Apple como Jalisco: si no gana, arrebata.

Como muchos ya sabrán, uno de los hallazgos después de la presentación de Apple la semana pasada donde se dio a conocer la versión 4 del sistema operativo para iPhone fue un cambio en una de las cláusulas con las que los desarrolladores tienen que estar de acuerdo para que su aplicación sea aceptada en la App Store.

En resumen este cambio le prohibe a los desarrolladores usar un ambiente de desarrollo que no sean aquellos proporcionados por Apple o html, css y javascript.

Muchos en la industria han visto esto como un golpe bajo contra Adobe, que presentó la versión CS5 de su archifamosísima y supervendida suite de aplicaciones de diseño. Uno de sus principales argumentos de venta para esta versión es que el desarrollador Flash puede crear una aplicación nativa de iPhone. Así, los millones de desarrolladores y diseñadores que conocen Flash como la palma de su mano no tienen que preocuparse por aprender Objective-C, sino que pueden usar la herramienta que conocen bien y al final tener una aplicación que pueden vender para iPhone, Android y web.

Pero los cambios a la cláusula 3.3.1 han echado todo esto al suelo. Y no sólo para Adobe, sino también para MonoTouch, Unity y todos los demás frameworks que provéen una capa de programación intermedia y sirven para acelerar el desarrollo de un producto para diversas plataformas.

Pero la verdad es que el objetivo de Apple no es eliminar a Adobe, Adobe simplemente es una víctima del fuego cruzado. Lo que Apple quiere es asegurarse un lugar de privilegio en el mercado móvil.

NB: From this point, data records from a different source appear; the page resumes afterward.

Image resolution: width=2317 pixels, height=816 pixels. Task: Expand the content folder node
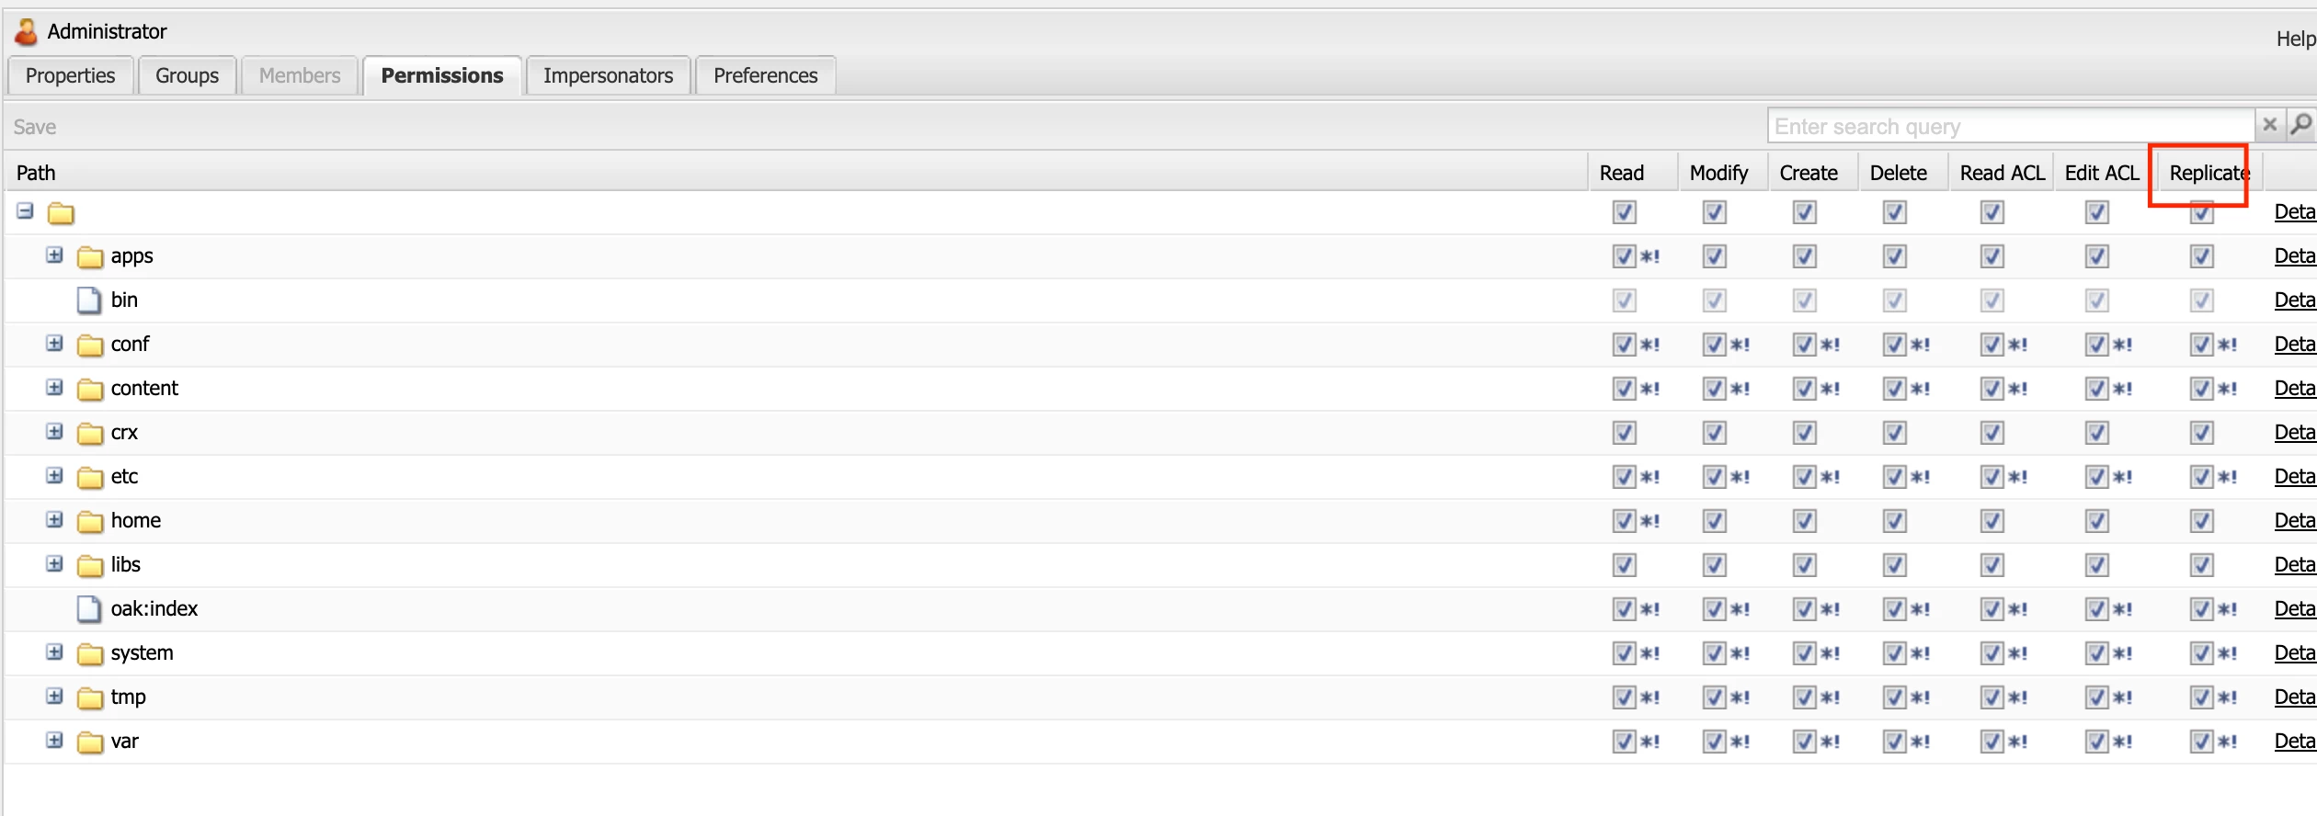tap(54, 388)
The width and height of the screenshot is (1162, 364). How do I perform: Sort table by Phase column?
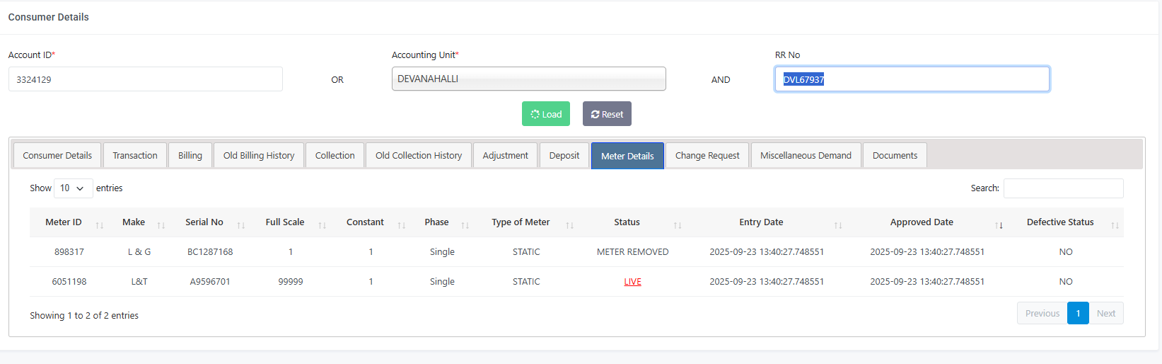(x=436, y=222)
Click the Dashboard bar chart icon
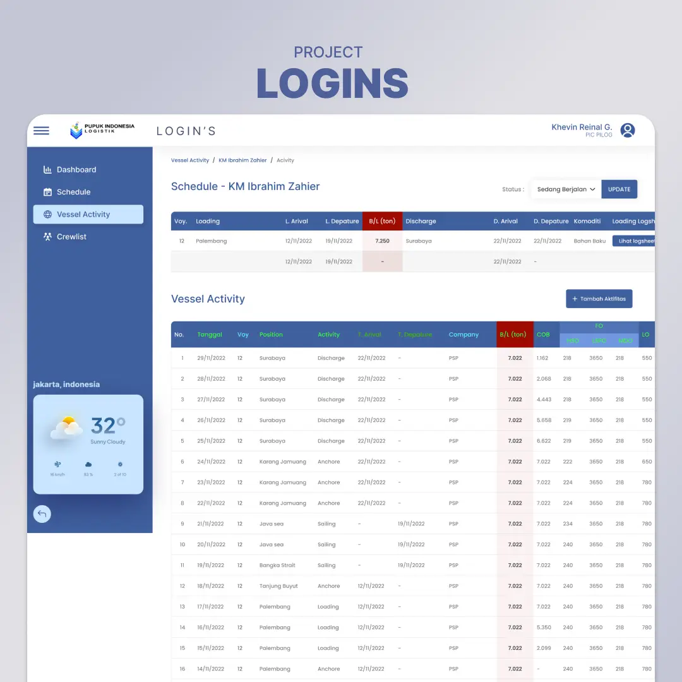 [x=47, y=169]
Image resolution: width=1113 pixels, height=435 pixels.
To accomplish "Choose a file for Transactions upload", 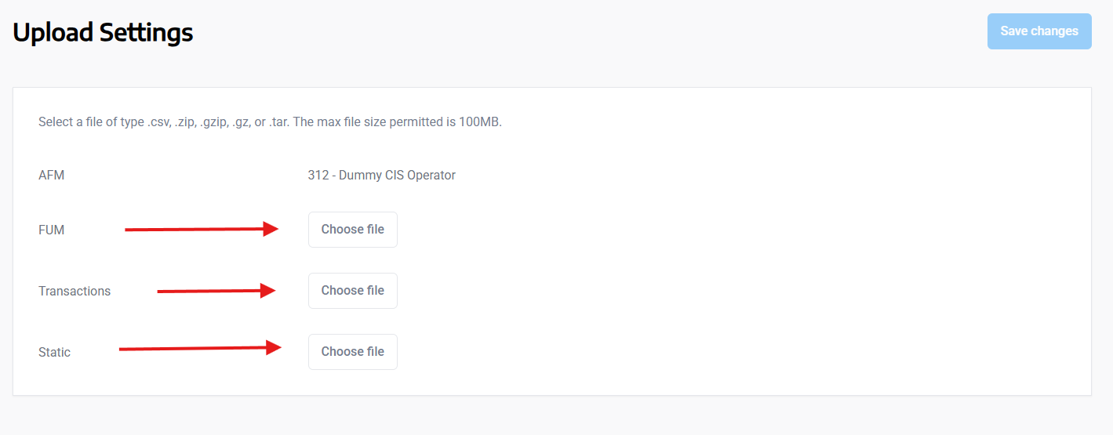I will (353, 291).
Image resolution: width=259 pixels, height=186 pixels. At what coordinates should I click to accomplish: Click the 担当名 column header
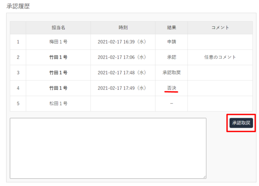tap(58, 28)
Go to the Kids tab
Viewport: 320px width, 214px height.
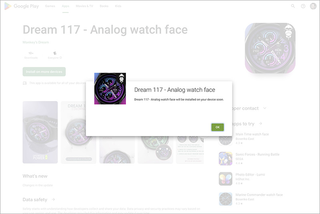pos(118,6)
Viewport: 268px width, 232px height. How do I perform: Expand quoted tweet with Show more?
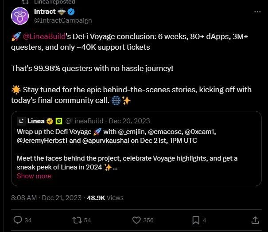(34, 176)
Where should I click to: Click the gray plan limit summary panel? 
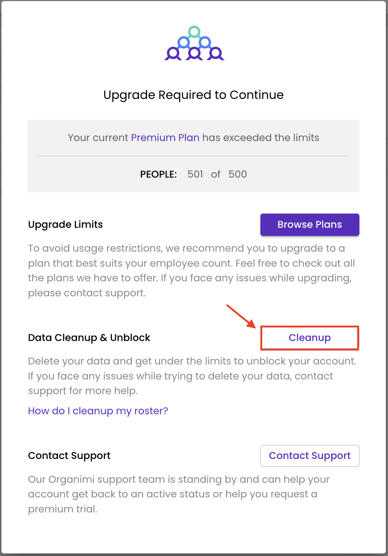(x=194, y=155)
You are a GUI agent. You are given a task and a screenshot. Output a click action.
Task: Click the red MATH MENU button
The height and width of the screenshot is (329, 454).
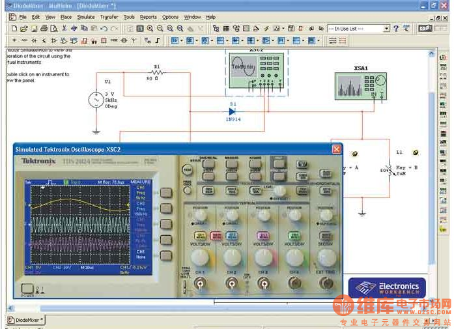point(216,235)
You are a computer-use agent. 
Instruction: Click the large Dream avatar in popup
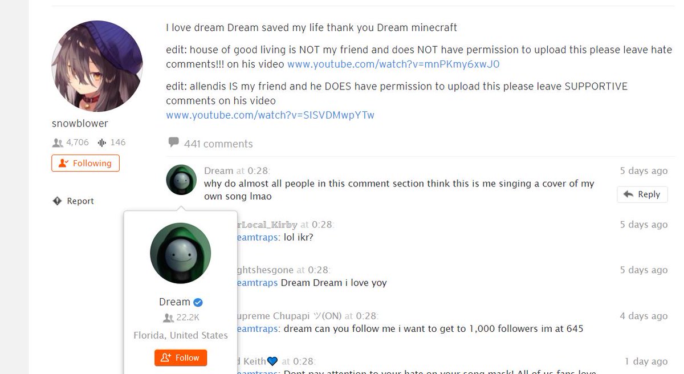click(181, 253)
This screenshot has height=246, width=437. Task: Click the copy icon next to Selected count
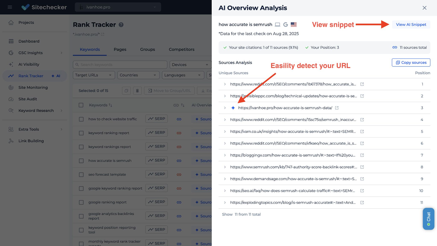126,91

Cuando el iPhone apareció hace unos cuatro años, gozaban de una ventaja técnica increíble. Nada se les acercaba. Pero ahora Android les está pisando los talones, su crecimiento en participación de mercado es agigantado y pueden alcanzar o sobrepasar a Apple en unos meses si la tendencia continúa.

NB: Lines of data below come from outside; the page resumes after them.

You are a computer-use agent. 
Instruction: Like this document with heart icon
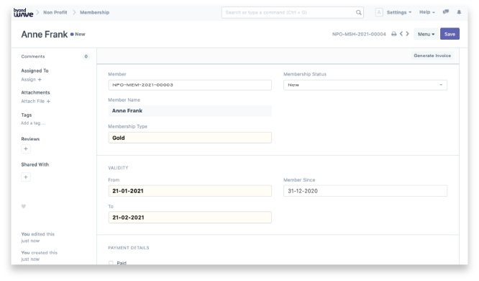(x=24, y=206)
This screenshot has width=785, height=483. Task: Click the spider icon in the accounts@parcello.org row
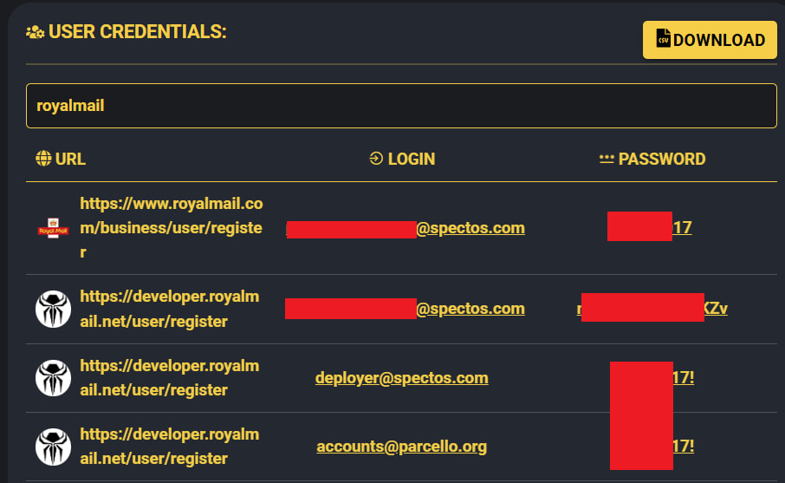point(53,447)
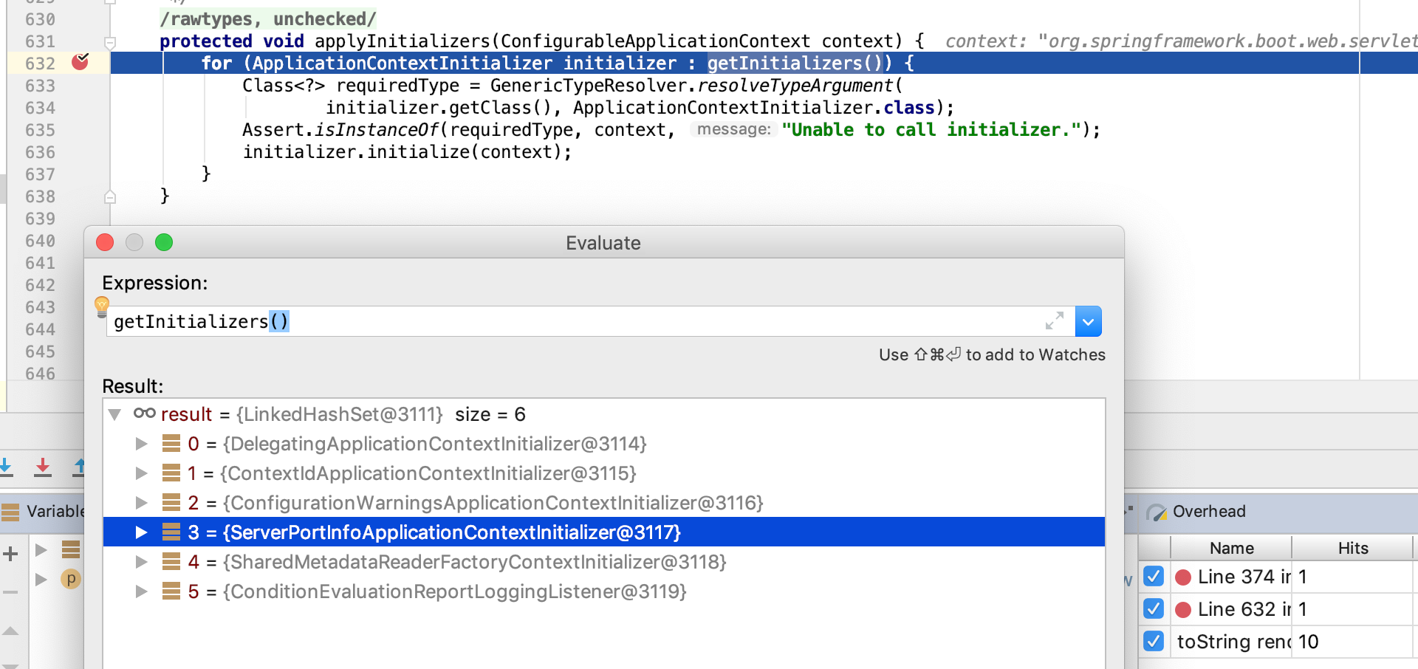This screenshot has width=1418, height=669.
Task: Click the breakpoint icon on line 632
Action: click(x=80, y=63)
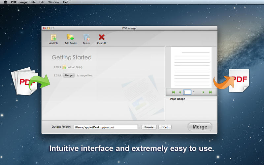Image resolution: width=264 pixels, height=165 pixels.
Task: Jump to last page in preview
Action: tap(210, 92)
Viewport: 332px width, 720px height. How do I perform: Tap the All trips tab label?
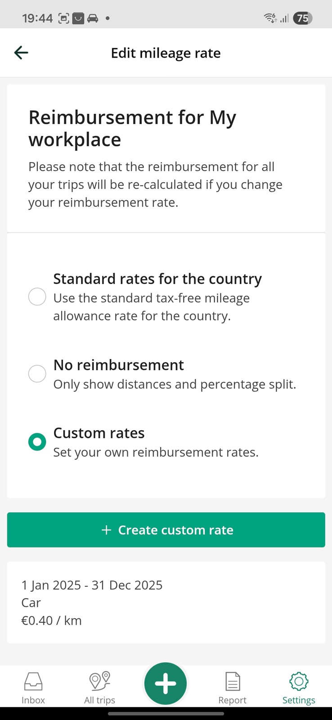[x=100, y=700]
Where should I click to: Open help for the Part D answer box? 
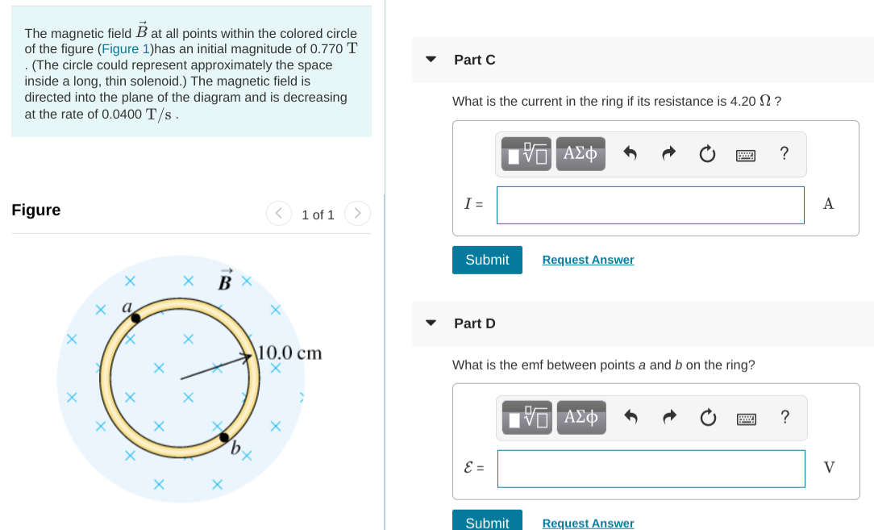[x=785, y=417]
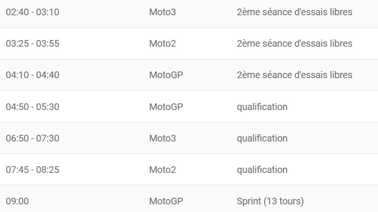Click the Moto2 qualification text
The height and width of the screenshot is (212, 378).
pyautogui.click(x=262, y=170)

La gran ventaja de Apple son sus aplicaciones y la App store, pero esta se nulifica si los desarrolladores pueden crear versiones para diferentes plataformas usando frameworks. Prohibir su uso es la manera de Apple de decir “o codificas nada más para mí, ¡o te jodes!” Y por joder significa que los desarrolladores tendrán que hacer las cosas dos veces con el consiguiente gasto en tiempo y dinero.

El argumento de Jobs de que lo hace para asegurar la calidad de las aplicaciones es pura caca de vaca. Muchas de las aplicaciones más vendidas, como Tap Tap Revenge, son programadas con Lua y estarían prohibidas bajo la nueva cláusula. Los juegos de Electronic Arts también están hechos con Lua y también estarían prohibidos. ¿Son productos inferiores? No. ¿Los va a quitar Apple de su tienda? ¡Ja!

Se pueden hacer productos muy malos usando frameworks, pero también sin ellos. No tiene nada que ver.

Apple se está jugando un albur de proporciones increíbles, confiando que los desarrolladores optarán por trabajar sólo para Apple. Pero muchos de ellos pueden preferir un sistema mucho más estable, que no les quitará su trabajo por capricho, en el que pueden experimentar libremente y usar las herramientas, paradigmas y conceptos que mejor se adapten a su solución.

Apple está en todo su derecho, igual que los desarrolladores de programar o no para una plataforma restrictiva, e igual que los consumidores de buscar ciertas aplicaciones o no. Ya veremos por dondo rompe el hilo.